Call Center Management Featured Article
Call Recording and Quality Management Can Help You Replicate Top Agent Behaviors
Is your contact center made up of the very best agents? In your dreams, perhaps. While every call center has a couple of ringers managers wish they could clone, the truth is that in order to keep the call center staffed, many contact centers are full of “good enough” agents and even a few “could be a lot better” agents. But what if you could turn the latter two types of agent into the types you wish you could clone?
Many managers write off contact center skills as inborn – agents either have “it” or they don’t. This is an assumption that should be challenged. Training is the way to accomplish this feat, but before a training program can even begin, a contact center needs to understand what “it” is. The best way to accomplish is this by recording, monitoring and analyzing calls to determine what works best and what doesn’t work at all, and following up by reinforcing the former behavior and discouraging the latter.
In a recent blog post by Monet Software CEO Chuck Ciarlo, we learn that it’s at least as important to listen to the customer on recorded calls as it is to listen to the agent.
“When you can listen to the customer in his or her own words expressing their satisfaction with or objections to a call center engagement, you’ll know very quickly which agents are doing their jobs, and which part of your scripted copy is achieving the desired results,” wrote Ciarlo. “Call recording software allows for random call monitoring, so managers can listen in on calls without agents knowing which discussions are being reviewed. That provides a more accurate reflection of a typical customer engagement.

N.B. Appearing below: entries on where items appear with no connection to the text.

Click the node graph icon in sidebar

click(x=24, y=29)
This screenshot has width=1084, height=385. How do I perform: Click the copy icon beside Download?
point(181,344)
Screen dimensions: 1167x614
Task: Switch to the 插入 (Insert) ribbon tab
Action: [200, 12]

Review a cross-section of calls from each agent, from each shift and from each of the common call categories (order placement, order cancellation, questions, complaints, etc.) to get the full picture.”
From here, you can determine what scripts – or at least what behaviors by agents – lead to positive outcomes, which lead to neutral outcomes and which lead to negative customer responses. Chances are good that even your best agents have room for improvement when it comes to some of their approaches. By adding a quality management component to the process, contact center managers can create a quality assurance scorecard that helps agents understand where they are with best practices and use those scorecards to emulate the behavior that simply works better.
“Start by creating a quality assurance scorecard to measure agent demeanor and performance as related to KPIs,” Ciarlo recommends. “Then score each call based on the scorecard and your preferred grading system. These scorecards provide a clear picture of how well each agent and the call center as a whole are doing, and where additional training is needed. You may discover, after repeating this process periodically, that even a small change in greeting or the insertion of a positive phrase or upsell effort can make a big difference.”
So while you may not be able to clone your best agents, you can certainly use quality monitoring and management to determine what their winning behavior is and train other not-so-stellar agents to emulate it. In the end, the agent, the customer and the company’s bottom line all win.